Grey’s face had a vexed expression when he reentered the room with the officers. They assumed their seats. “Please, begin,” Grey beckoned the devil. He caressed his horns once or twice, stroking them gingerly. Then he began: “We were at a company retreat the weekend a week before Catherine’s murder.” His mention of her name felt wrong. He continued: “Mr. Burden and his fiancee were there as well.” “No, we weren’t,” I interjected. I had no memory of this. “Now, Saturday evening we had a grand dinner. The food was amazing and the champagne flowed in sweet and bubbly rivers. We were at a five star hotel just outside town, The Excellence, and we all got a little drunk.” “This is bullshit,” I blurted out, but no one listened as if they did not hear me. “Late in the evening, Giles and his fair lady had had just a few drinks too many, so Giles was heading to bed. Catherine was just going to use the restroom and would join him right away. Now what happened next I am not proud of,” he started with a sly smile while gently stroking his red chin. I zoned out, but Grey immediately snapped his fingers in front of my face and I returned. Rage spread inside me. I felt warm. “Shut your mouth,” I screamed at the man in the devil costume. Wait. What? No. The devil. He was the devil.

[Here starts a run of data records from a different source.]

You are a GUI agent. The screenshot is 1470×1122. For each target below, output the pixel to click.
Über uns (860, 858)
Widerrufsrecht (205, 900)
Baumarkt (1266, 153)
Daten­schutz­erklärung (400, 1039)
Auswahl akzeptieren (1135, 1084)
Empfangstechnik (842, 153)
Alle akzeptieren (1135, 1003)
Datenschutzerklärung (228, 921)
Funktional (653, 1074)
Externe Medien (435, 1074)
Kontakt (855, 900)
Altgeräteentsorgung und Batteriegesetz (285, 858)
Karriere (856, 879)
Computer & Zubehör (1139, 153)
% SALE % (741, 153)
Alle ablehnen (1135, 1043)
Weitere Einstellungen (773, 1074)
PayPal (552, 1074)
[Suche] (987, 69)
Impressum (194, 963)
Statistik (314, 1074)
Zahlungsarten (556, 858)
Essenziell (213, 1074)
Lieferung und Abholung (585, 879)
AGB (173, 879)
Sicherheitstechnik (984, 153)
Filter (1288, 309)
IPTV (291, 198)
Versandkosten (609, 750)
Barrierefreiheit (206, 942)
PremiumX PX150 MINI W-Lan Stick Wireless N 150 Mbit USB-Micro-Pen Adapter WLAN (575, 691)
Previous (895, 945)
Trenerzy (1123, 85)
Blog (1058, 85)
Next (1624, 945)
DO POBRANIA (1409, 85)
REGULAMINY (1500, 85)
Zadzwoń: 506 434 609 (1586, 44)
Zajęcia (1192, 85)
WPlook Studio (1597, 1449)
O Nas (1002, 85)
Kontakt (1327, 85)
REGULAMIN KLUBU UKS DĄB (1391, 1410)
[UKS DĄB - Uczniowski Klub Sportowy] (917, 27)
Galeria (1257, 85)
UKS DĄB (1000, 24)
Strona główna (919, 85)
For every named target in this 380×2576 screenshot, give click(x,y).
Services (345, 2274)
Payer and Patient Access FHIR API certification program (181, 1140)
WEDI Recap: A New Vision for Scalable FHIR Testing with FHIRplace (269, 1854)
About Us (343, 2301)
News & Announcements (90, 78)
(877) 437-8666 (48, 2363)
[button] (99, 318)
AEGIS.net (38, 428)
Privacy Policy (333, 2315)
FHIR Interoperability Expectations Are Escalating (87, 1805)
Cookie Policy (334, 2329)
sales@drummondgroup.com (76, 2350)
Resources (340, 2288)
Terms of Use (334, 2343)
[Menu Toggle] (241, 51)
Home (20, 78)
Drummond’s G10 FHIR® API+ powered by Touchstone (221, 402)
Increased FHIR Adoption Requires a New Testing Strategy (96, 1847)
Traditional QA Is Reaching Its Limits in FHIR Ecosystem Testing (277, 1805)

I observed Giles Burden. He was angry. His face reddened. He took deep and hard breaths. I felt myself uneasy and almost rushing to my feet every third second, ready to bolt for the door. The good actor Henry Stiles was earning his wage. Clad in a cheap suit, red face paint and Halloween devil horns he stood up and said: “One drunken night. I slept with Catherine.” “N-n-no,” Giles muttered. “I slept with his fiancee, and it was good!”. “You shut your mouth, you son of a–” Giles Burden threw himself across the table flailing wildly at Henry Stiles. This was the reaction I was waiting for. Both the officers jumped to their feet and restrained him. The first officer that got his hands on Mr. Burden was bit. Again and again. His arm was bleeding when the second officer reached for his taser and electrocuted poor Giles. He howled in pain. Henry Giles shot me a nervous glance: “Is there a full moon out?” I noticed his discomfort. “Thank you,” I said: “You may go now. Worth every penny.” He smiled and nodded: “If you ever need anyone for this again, call someone else.” The armed officer holding his armed gun pointing at Giles let the actor pass out the door and out of sight.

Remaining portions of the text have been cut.